As a potential way to restore vision for blind patients, the research of visual prosthesis based on electrical stimulation has received continued world-wide interest in the last two decades. Optic nerve stimulation with penetrating microelectrode array has been suggested as a possible and novel method for visual prosthesis. The purpose of this study was to investigate the feasibility and basic temporal and spatial responses of optic nerve stimulation with penetrating electrodes, using multi-channel recording electrode array implanted into the visual cortex area.Main contents of this research include: the construction of electrophysiological platform; the method to fabricate recording electrode arrays and their basic quality measurements; the threshold of current and charge density for optic nerve stimulation; the investigation of temporal properties of cortical response under different stimulating parameters; the investigation of spatial properties of cortical response under different stimulating electrode pairs; the evaluation of the optic nerve injury in different stages of orbital surgery by monitoring electroretinograms (ERGs) and visual evoked potentials (VEPs).

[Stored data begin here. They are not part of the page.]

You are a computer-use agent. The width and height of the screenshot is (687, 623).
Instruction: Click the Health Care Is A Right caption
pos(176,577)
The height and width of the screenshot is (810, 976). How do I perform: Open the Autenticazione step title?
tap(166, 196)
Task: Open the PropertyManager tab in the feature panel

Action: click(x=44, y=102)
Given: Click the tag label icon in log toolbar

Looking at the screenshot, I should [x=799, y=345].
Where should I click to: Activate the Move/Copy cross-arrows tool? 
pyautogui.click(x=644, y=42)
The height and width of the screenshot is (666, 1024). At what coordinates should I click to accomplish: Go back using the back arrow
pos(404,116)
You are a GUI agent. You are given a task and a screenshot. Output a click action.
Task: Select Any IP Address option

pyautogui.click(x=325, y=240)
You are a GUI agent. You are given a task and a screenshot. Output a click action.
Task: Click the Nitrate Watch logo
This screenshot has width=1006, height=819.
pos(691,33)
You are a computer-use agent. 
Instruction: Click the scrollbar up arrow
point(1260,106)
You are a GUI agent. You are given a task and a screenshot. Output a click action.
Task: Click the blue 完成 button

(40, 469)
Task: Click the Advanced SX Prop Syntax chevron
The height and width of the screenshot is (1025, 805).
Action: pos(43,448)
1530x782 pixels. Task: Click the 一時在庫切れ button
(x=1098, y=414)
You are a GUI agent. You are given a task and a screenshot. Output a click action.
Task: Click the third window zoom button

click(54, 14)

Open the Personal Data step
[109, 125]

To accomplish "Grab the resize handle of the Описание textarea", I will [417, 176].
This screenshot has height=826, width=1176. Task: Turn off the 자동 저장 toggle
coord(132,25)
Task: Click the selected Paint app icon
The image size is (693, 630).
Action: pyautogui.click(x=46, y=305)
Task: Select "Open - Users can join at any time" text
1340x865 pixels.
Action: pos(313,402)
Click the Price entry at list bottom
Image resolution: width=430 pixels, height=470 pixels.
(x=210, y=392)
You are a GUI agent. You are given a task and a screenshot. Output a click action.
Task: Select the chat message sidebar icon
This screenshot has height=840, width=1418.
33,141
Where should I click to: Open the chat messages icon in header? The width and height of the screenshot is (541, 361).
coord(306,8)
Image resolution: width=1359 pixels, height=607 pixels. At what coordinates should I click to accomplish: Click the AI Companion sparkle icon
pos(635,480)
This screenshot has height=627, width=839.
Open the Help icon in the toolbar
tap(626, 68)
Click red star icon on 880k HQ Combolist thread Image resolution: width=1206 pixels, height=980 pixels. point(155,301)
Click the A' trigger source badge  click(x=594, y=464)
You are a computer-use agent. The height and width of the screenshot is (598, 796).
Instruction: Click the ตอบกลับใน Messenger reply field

The achievement and novelty of this research is as follows: constructed the animal electrophysiological experiment system and explored proper and effective methods; fabricated several types of recording electrode arrays on cortex, which can recorded multi-site cortical responses elicited by electrical stimulations on optic nerve; the threshold of current and charge density for optic nerve stimulation was 20.3±7.5μA and 37.8±13.9μC/cm2, correspondingly, which was much lower than that of the cuff electrodes around the optic nerve; the amplitude and latency of cortical responses can be changed by altering the intensity and phase of electrical stimulation; the spatial distributions of multi-channel electrically evoked potential (EEPs) in visual cortex demonstrated distinctively different properties under stimulation with two different orientations of the stimulating electrodes, moreover, the threshold of the electrode pair perpendicular to the optic nerve was much higher than that nearly parallel to the optic nerve.